The Why Not? guys, Ian Ayres and Barry Nalebuff, have another great idea (Forbes, reg. req.). Instead of earmarking lottery revenues to education (which is mostly a charade since money is fungible), why not earmark the revenues to private retirement accounts?
A lottery savings ticket would look just like
a lotto ticket, scratch like a lotto ticket, cost a buck and pay out
the same prizes. The only difference would be that half the revenue
would be earmarked for a personal retirement savings account rather
than for education. There would still be about a third for prizes and
the remainder for administering the game.
Setting up a personal retirement account would
be no more difficult than setting up a mutual fund. Players would
receive a swipeable card that would automatically credit a portion of
each losing ticket to the player’s retirement account…

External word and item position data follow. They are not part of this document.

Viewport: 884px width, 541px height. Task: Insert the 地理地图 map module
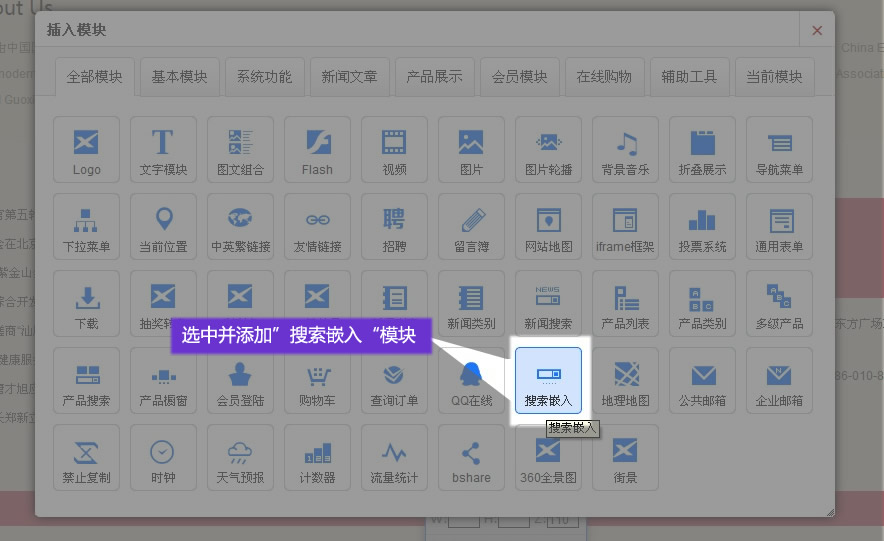click(x=626, y=380)
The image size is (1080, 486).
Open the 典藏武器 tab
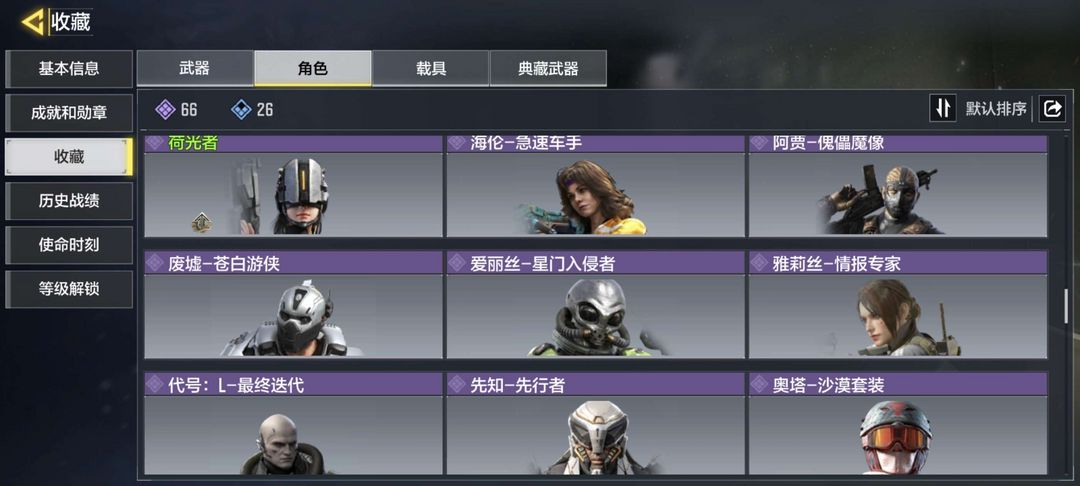(x=548, y=68)
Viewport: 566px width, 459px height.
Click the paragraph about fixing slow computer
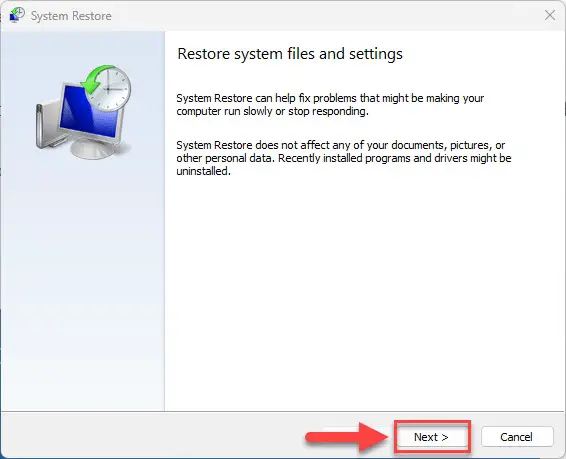pyautogui.click(x=330, y=105)
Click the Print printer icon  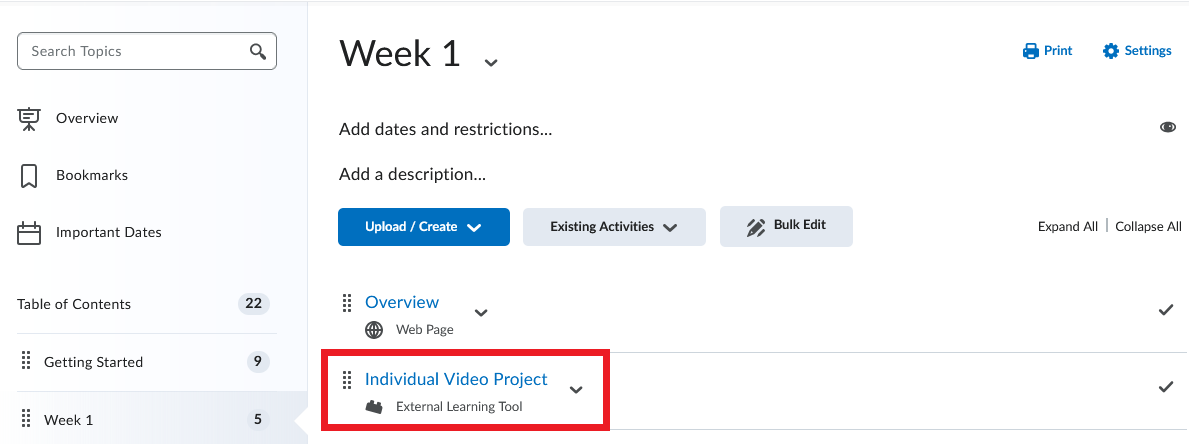(x=1031, y=51)
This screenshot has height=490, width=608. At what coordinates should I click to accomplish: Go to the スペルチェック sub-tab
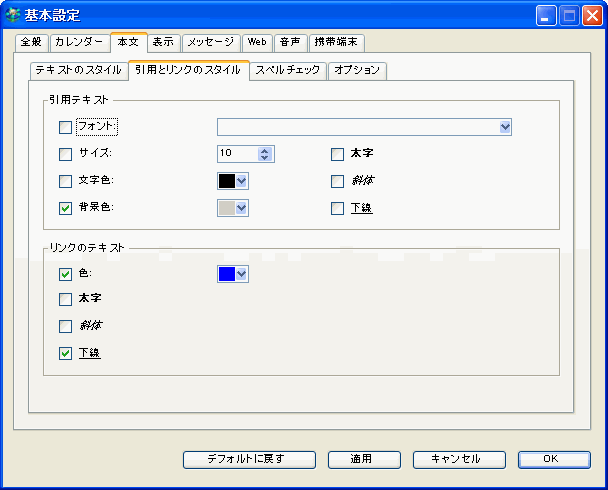tap(287, 70)
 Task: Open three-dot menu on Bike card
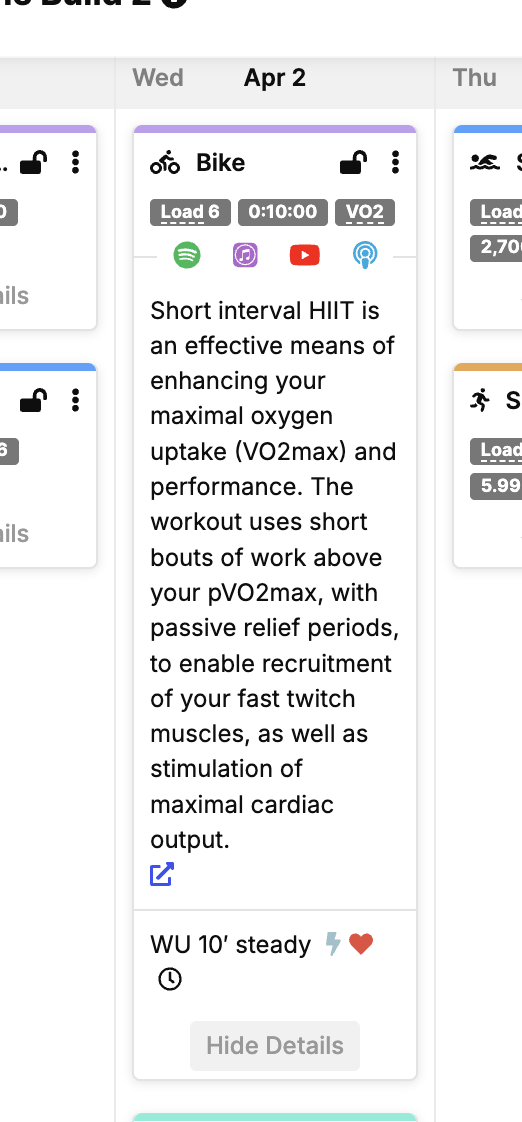(x=395, y=162)
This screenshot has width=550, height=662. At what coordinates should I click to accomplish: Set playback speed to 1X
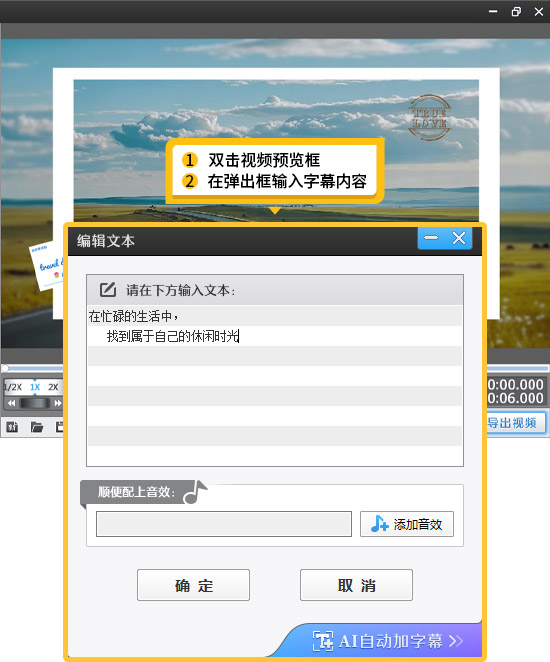click(35, 387)
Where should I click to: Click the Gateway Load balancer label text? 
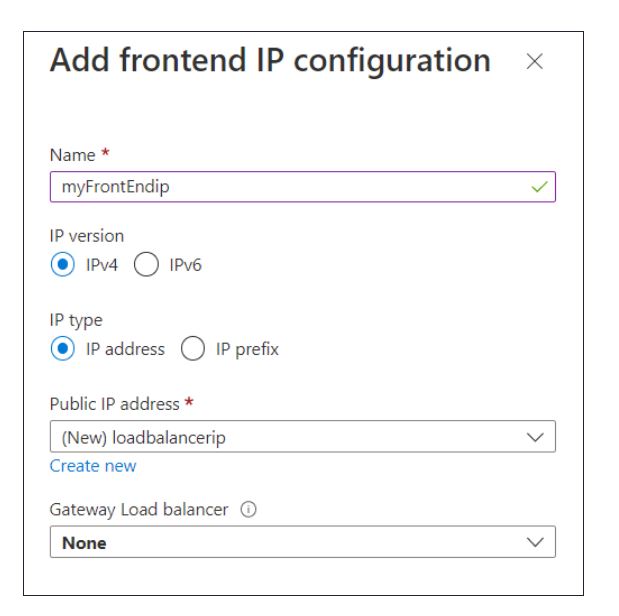139,510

Some 20 million Americans spend at least
$1,000 a year on lottery tickets. For these heavy purchasers the new
tickets would increase their personal savings by $500 a year. Invested
over 40 years, these savings tickets would generate an expected
retirement nest egg of $200,000. This is a lot of money for the mostly
not very prosperous crowd who buy lottery tickets every week.
The biggest defect of the idea is that by lowering the price of lottery tickets it will increase the quantity demanded. Nevertheless, I don’t think the elasticity is that high and I am confident that savings would go up.
It is incredible that many poor people spend more on lottery tickets than on retirement. My non-bleeding heart libertarian friend would point out that this shows how much poverty is due to irresponsibility and he would probably be right.
Nevertheless, Adam Smith said the goal of social policy is to create institutions like the market that channel self-interest in ways that redound to the social interest. Call me a libertarian paternalist, if you must, but I like how lottery savings tickets channel failures of reason and prudence in ways that redound to the individual’s self-interest.
Thanks to Carl Close for the pointer.